▶ _Tasks to carry out_:
- a) In the baseball column about Granderson, copy out the passage from "In 2011 and" to "strike out guy." word for word.
- b) Format the records from the first line through the line with "[x=29, y=227]" as a JSON list of strings, one string per line and blank lines omitted.

Pinstripes never really looked good on him, in retrospect.
They didn’t help his hitting. Oh, he hit his home runs in the new, cracker jack Yankee Stadium, where a pop fly to the second baseman could, with a gentle breeze, land ten rows up in the right field stands. But playing in New York ruined his swing.
Granderson was soiled by Yankee Stadium. The tiny ballpark turned him into a free-swinging slugger. He used to be a gap-to-gap guy, spraying baseballs like a machine gun into the outfield, from left to right. As a Yankee, he became Adam Dunn.
In his first season in New York, Granderson hit 24 home runs and his numbers were pretty much in line with what he did as a Tiger in 2009.
But then Yankee Stadium’s poison infiltrated his system.
In 2011 and 2012 combined, Granderson slugged—and that was the word for it—84 home runs, drove in 225 runs, and struck out 364 times. His batting averages for those two years were .262 and then .232, respectively.
But he no longer hit doubles and triples all that much—44 and 14, respectively in 2011-12 combined, where with the Tigers Granderson averaged 29 doubles and 14 triples per season.
And the lefty-batting Granderson never did learn how to hit left-handers after the trade to New York, against whom he has a career BA of .226.
Seduced by the right field porch that he could seemingly reach out and touch from the batter’s box, Granderson turned from sprayer to hacker at the plate as a Yankee. He became, for the most part, a home run or strike out guy.
This year, Granderson takes that poisoned swing from the Bronx to Queens, as a new member of the New York Mets. He signed with the Mets as a free agent after an injury-riddled 2013 season saw Granderson suit up for just 61 games with the Yanks.
Granderson is soon to be 33 years old. To us in Detroit, that doesn’t seem possible. He still has the kewpie doll face but there’s some maturity to it now. He doesn’t look 33 yet he does, at the same time.
He is moving into grizzled vet status. This year will be Granderson’s 10th in the big leagues.
The man who would be the Tigers’ center fielder until he retired is now trying to revive his career in the National League, asked to be a mentor of sorts to teammates and fellow outfielders Eric Young, Jr. and youngster Juan Lagares.
Granderson was a wide-eyed youngster once, getting impromptu outfield lessons from Bill Virdon by way of Andy Van Slyke via pantomime in the Tigers’ clubhouse.
Time will tell if Granderson can smile the calendar into submission in his new pinstripes in Queens.
And also, if he can regain a hitting stroke that, despite his nifty home run numbers, lost its way with the Yankees.

Sunday, February 09, 2014

Spring Training: Our Heart's Annual Ice Melter

Sometimes I wonder if Florida and Arizona were placed on this Earth just so we in the North can see real life baseball players jogging and playing catch in the sunshine and in 80 degree temps every February.
Now all those reading this who live in those states, hold your horses. I’m not “dissing” your burg. I’m sure your state has more to offer than warning tracks, base lines and pitcher’s mounds. I’m pretty sure, anyway.
But this is a special week for those of us who are winter weary.

Items listed in a dataset
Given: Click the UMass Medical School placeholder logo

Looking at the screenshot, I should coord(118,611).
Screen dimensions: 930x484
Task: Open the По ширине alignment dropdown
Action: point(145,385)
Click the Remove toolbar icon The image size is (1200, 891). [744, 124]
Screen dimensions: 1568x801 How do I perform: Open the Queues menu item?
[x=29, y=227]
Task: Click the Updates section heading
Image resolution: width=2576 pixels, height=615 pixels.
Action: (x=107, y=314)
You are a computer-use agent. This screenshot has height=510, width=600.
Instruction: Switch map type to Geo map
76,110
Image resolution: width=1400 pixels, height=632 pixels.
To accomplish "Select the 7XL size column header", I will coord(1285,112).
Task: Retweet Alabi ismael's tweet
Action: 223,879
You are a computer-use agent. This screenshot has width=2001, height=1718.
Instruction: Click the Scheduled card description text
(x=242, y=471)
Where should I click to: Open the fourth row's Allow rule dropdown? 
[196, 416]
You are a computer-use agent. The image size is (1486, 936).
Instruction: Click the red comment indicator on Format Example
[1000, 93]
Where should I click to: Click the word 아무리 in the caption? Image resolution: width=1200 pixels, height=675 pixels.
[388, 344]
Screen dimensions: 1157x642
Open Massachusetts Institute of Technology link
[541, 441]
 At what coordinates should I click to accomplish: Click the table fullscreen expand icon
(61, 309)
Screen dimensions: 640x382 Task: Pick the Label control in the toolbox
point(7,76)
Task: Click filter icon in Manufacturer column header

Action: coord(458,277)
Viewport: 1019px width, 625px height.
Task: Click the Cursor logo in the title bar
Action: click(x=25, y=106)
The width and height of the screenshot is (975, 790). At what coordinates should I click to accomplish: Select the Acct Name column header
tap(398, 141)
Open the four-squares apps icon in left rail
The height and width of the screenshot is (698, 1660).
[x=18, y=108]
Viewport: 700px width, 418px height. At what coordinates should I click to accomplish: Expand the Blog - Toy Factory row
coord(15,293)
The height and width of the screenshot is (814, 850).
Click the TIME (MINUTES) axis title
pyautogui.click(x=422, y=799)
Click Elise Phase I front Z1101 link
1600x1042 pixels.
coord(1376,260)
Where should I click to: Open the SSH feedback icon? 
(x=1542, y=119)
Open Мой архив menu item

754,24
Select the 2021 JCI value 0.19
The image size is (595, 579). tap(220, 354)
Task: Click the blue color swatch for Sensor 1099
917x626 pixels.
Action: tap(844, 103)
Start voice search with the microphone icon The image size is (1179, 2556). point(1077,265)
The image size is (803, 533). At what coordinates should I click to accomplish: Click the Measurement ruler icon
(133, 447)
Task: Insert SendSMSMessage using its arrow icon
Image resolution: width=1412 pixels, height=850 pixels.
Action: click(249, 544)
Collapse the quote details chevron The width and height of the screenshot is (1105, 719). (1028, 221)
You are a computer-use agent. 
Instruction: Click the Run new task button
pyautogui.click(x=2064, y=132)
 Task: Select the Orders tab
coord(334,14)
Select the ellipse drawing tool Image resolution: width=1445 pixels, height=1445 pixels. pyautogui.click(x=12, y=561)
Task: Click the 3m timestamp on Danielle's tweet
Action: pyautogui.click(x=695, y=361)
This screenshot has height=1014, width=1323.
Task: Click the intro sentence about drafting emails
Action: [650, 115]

▶ _Solved tasks_:
- a)
In 2011 and 2012 combined, Granderson slugged—and that was the word for it—84 home runs, drove in 225 runs, and struck out 364 times. His batting averages for those two years were .262 and then .232, respectively.
But he no longer hit doubles and triples all that much—44 and 14, respectively in 2011-12 combined, where with the Tigers Granderson averaged 29 doubles and 14 triples per season.
And the lefty-batting Granderson never did learn how to hit left-handers after the trade to New York, against whom he has a career BA of .226.
Seduced by the right field porch that he could seemingly reach out and touch from the batter’s box, Granderson turned from sprayer to hacker at the plate as a Yankee. He became, for the most part, a home run or strike out guy.

- b)
[
  "Given: Click the UMass Medical School placeholder logo",
  "Looking at the screenshot, I should coord(118,611).",
  "Screen dimensions: 930x484",
  "Task: Open the По ширине alignment dropdown",
  "Action: point(145,385)",
  "Click the Remove toolbar icon The image size is (1200, 891). [744, 124]",
  "Screen dimensions: 1568x801 How do I perform: Open the Queues menu item?",
  "[x=29, y=227]"
]